Pode-se controlar a ansiedade revivendo as boas memórias? Por vezes, sim – por outras, posso aumentá-la involuntariamente. O torcedor do Seattle Seahawks não aguenta mais olhar o relógio até domingo, com a expectativa de ver seu time levantar a taça pela segunda vez na história.

Vamos então, acelerar o coração do torcedor. Relembraremos, aqui, cinco momentos marcantes da trajetória de Seattle até o Super Bowl. Situações especiais que fizeram importante parte nessa trajetória da franquia de volta ao grande palco do futebol americano – para ver os 5 momentos dos Patriots, clique aqui.

Chegada de Sam Darnold 

O primeiro ato marcante da temporada de Seattle aconteceu antes mesmo da bola rolar. A chegada de Darnold – questionada há alguns meses – foi o diferencial para a franquia chegar ao Super Bowl. Sam chegou precisando provar que sua jornada com o Minnesota Vikings não foi meramente uma “ilusão de um ano” e havia muita pressão sobre sua capacidade de performar nos grandes momentos.

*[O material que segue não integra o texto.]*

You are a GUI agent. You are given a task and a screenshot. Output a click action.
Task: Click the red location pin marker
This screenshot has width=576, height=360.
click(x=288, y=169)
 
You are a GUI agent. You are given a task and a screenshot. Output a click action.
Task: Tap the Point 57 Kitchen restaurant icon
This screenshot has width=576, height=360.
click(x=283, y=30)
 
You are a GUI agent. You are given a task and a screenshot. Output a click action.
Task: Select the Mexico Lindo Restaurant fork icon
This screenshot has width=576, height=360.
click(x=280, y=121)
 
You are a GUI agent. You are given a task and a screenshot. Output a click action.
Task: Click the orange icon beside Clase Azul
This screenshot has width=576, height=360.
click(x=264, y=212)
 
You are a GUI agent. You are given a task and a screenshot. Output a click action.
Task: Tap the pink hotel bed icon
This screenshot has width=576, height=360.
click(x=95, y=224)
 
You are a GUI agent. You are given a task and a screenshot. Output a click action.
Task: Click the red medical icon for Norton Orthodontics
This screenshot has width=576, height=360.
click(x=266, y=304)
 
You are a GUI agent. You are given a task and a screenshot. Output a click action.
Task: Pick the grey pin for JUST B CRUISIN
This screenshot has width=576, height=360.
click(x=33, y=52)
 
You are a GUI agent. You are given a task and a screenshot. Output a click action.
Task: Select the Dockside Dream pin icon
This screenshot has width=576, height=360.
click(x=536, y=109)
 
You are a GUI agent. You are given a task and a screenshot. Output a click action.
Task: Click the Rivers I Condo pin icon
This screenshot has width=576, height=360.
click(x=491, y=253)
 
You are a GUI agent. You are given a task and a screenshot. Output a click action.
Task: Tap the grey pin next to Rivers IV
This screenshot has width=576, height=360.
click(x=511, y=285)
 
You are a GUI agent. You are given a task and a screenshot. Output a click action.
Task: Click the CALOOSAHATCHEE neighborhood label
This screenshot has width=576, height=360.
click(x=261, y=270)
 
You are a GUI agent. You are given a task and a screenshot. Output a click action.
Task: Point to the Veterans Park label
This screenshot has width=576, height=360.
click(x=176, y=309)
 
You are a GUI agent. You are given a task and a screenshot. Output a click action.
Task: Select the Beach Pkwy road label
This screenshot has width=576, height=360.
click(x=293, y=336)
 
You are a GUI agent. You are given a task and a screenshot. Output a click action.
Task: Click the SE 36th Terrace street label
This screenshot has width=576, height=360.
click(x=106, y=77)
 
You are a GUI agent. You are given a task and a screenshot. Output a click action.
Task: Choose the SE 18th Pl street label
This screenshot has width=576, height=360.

Quase um ano depois, a aposta se pagou. Darnold foi um quarterback eficiente ao longo de todo o ano e cresceu nos playoffs, sendo essencial para a classificação ao grande palco. As especulações de que poderia ser um “seis por meia dúzia” ao ser um substituto de Geno Smith não poderia estar mais erradas.

A humilhação de Minnesota 

No retorno de Sam Darnold ao local que reviveu sua carreira, mas que também o preteriu por um jovem, o astro do jogo não foi o quarterback. A sua partida, inclusive, foi bem ruim. O destaque de Seattle foi uma atuação lendária de sua defesa, demonstrando quão facilmente ela poderia dominar seus adversários.

Minnesota não marcou um ponto sequer, Max Brosmer – substituindo um lesionado J. J. McCarthy – foi interceptado quatro vezes, sendo uma pick-6, e Aaron Jones ainda sofreu um fumble. Uma verdadeira humilhação que resultou no 26 x 0. Uma verdadeira odisseia defensiva que nos fez olhar para esse grupo com grande receio.

O ano de Jaxon Smith-Njigba

Aqui não se trata de um momento em si, mas de um acontecimento que redefiniu o ano da equipe. A ascensão do wide receiver foi fundamental para a performance de Sam Darnold e para consequente eficiência ofensiva de Seattle. Smith-Njigba tinha uma missão complexa de ser o receber primário da equipe após a saída de D. K. Metcalf.

Os números melhores viriam, mas a atenção redobrada das defesas também. Não foi nem de perto suficiente para anulá-lo ao longo do ano. Magistral corredor de rotas e dono de sincronia ímpar com o quarterback, ele postulou grandes atuações nos momentos mais importantes da temporada. Não à toa, é favorito ao prêmio de Jogador Ofensivo do Ano.

A virada improvável 

Semana 16, Thursday Night Football. O segundo ato dos duelos contra o Los Angeles Rams definiria, provavelmente o seed #1 da Conferência Nacional. Restando menos de 10 minutos para o fim do jogo, com Seattle perdendo por 16 pontos, Darnold é interceptado e o revés parecia sacramentado. Pouco mais de um minuto depois, Rashid Shaheed retornou um punt de 50 jardas para touchdown e inicia uma retomada que seria decidida na prorrogação – com direito a uma conversão de dois pontos bizarra de Zach Charbonnet.

Puka Nacua passou das 200 jardas, mas não foi o suficiente. Os Rams até marcaram o touchdown primeiro na prorrogação, todavia, Darnold rumou seu ataque até a end zone e finalizou o jogo com uma conversão de dois pontos. Um jogo que se tornaria essencial para o terceiro esse ato desse clássico, já que definiu a folga e o mando de campo na pós-temporada.

Seahawks x Rams, 3: O destino final 

O terceiro ato do clássico mais importante da NFL em 2025 não poderia ser mais especial. Final de Conferência, Lumen Field, com jogo definido na última posse. Dessa vez, porém, a defesa de Seattle não conseguiu manifestar sua presença e era necessário que Darnold elevasse seu nível de jogo na hora crucial da temporada da franquia.

Haveria nele sangue suficiente para isso? Sim. Darnold lidou com a pressão e fez seu time sair vitorioso. Do outro lado, Matthew Stafford também fez uma partida primorosa, porém, não foi o suficiente. O último ato desse clássico nos entregou tudo que merecíamos, especialmente com uma bela performance dos dois quarterbacks. Um penúltimo passo para deixar Seattle à beira da glória.